Les parafoudres, ou parasurtenseurs, sont des équipements permettant de dévier l’énergie d’une surtension vers la terre. Ils permettent de protéger efficacement la plupart des équipements qu’ils soient raccordés sur les réseaux de puissance, sur les réseaux de commande ou sur les réseaux de communication.

Le choix des parafoudres et leur implantation doivent toutefois respecter scrupuleusement les règles de l’art, définies notamment dans le guide UTE C15-443.

 

  • Eviter les boucles d’induction

La tension induite par le champ électromagnétique de la foudre dépend principalement de trois paramètres : la surface comprise entre les conducteurs, la variation et l’intensité du champ magnétique.

Par exemple, à 10 mètres du point d’impact d’un éclair, la tension peut s’élever de plusieurs dizaines de milliers de volts dans des câbles formant une boucle de 20 à 30 m².

Le câblage des modules, des réseaux de terre et de communication doit donc être conçu pour limiter au maximum la présence de boucles : les câbles doivent cheminer ensemble (voir le guide UTE C15-712-1).
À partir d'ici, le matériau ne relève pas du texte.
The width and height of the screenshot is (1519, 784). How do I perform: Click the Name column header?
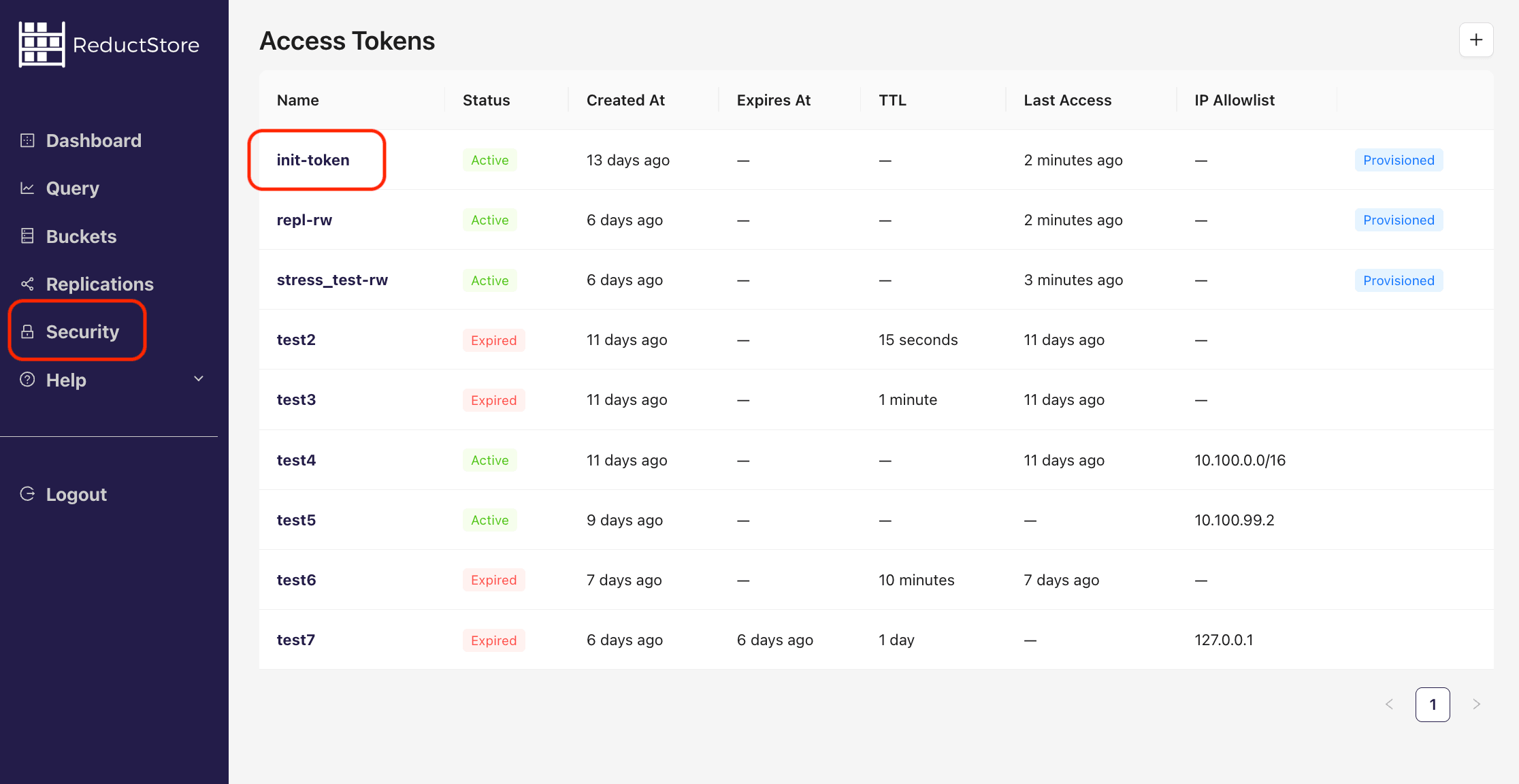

Cette mesure préventive peut avoir un coût élevé (longueurs de câbles importantes), ce qui peut pousser les entrepreneurs à fermer les yeux sur cette précaution, pourtant indispensable pour assurer une bonne protection des modules photovoltaïques.

Pourtant, certains constructeurs ont su faire preuve d’inventivité et trouver des compromis technico-économiques satisfaisants, en positionnant tout simplement les modules de façon à respecter cette règle tout en limitant les longueurs de câbles.

 

En résumé…

En période estivale, les centrales photovoltaïques au sol sont fréquemment atteintes par des éclairs de foudre et surtout leurs effets induits. Les dommages provoqués par un seul éclair peuvent se chiffrer en centaines de milliers d’euros lorsque des surtensions se propagent dans les modules, les onduleurs et les équipements de sécurité.

Des règles de base doivent être observées dès la conception de la centrale pour limiter au maximum les risques. On ne peut que conseiller les développeurs de réaliser en amont une étude spécifique qui permettra d’adapter les moyens de prévention tout en limitant leur coût d’implantation.